<<<<

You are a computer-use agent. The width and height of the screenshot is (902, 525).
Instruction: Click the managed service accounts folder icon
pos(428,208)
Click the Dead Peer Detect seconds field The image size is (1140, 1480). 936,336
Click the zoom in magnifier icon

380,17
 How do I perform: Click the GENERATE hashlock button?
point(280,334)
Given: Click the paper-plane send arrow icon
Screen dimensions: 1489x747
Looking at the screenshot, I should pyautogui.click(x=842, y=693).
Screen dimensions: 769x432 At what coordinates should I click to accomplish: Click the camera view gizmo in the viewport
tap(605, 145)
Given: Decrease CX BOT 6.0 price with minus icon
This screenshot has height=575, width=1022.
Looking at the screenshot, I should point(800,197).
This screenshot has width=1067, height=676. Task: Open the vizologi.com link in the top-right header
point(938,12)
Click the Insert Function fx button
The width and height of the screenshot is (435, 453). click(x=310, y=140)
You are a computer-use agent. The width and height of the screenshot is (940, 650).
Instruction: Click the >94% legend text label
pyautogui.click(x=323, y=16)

>>>>

● Given exercise: Rewrite the records from the start through the line with "The width and height of the screenshot is (435, 453).", changing "Screen dimensions" to "Display size" and leaving everything else as it is.

● Task output:
You are a computer-use agent. The width and height of the screenshot is (902, 525).
Instruction: Click the managed service accounts folder icon
pos(428,208)
Click the Dead Peer Detect seconds field The image size is (1140, 1480). 936,336
Click the zoom in magnifier icon

380,17
 How do I perform: Click the GENERATE hashlock button?
point(280,334)
Given: Click the paper-plane send arrow icon
Display size: 1489x747
Looking at the screenshot, I should pyautogui.click(x=842, y=693).
Display size: 769x432 At what coordinates should I click to accomplish: Click the camera view gizmo in the viewport
tap(605, 145)
Given: Decrease CX BOT 6.0 price with minus icon
This screenshot has height=575, width=1022.
Looking at the screenshot, I should point(800,197).
This screenshot has width=1067, height=676. Task: Open the vizologi.com link in the top-right header
point(938,12)
Click the Insert Function fx button
The width and height of the screenshot is (435, 453). click(x=310, y=140)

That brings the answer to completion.